An exceptionally unique dal with few ingredients is Nimmakaya Pappu. Cooked with either tur dal or yellow moong dal, it's a champ of a recipe. The lemon loans a tart taste to the naturalness of the dal and the zest of green chillis balance out the flavors.
- Toor dal – 1/2 Cup
- Lemon Juice – 6 tbsp
- Turmeric – 1/2 tsp
- Salt to Taste
- Ghee – 1 tsp
- Rai, Mustard Seeds, Avalu -1/2 tsp
- Jeera, Cumin Seeds, Jeelakarra – 1/2 tsp
- Red Chillies – 4
- Curry Leaves
- Wash the toor dal well and add 1 cup water and the turmeric powder.
- Pressure cook till mashable.
- Let the tension cooker cool and afterward take out the dal.
- Utilizing a weighty scoop, crush well and add salt.
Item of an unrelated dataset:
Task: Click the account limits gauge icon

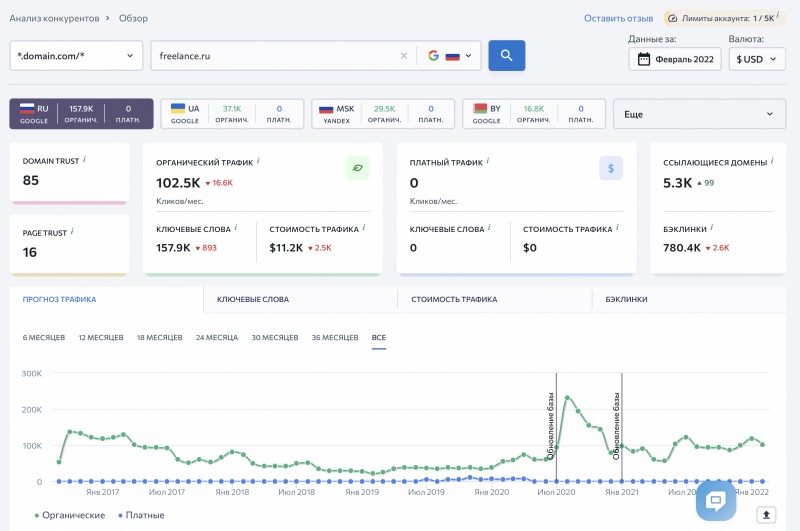Action: tap(673, 18)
Blend well.
- Add lemon squeeze and blend well.
- In a scoop, heat the ghee.
- Add mustard seeds and stand by till they pop.
- Add cumin seeds, red chillies, and curry leaves.
- Pan sear for a couple of moments.
- Add the treating to the Nimmakaya Pappu, and blend well.
- Serve hot with steamed rice and ghee.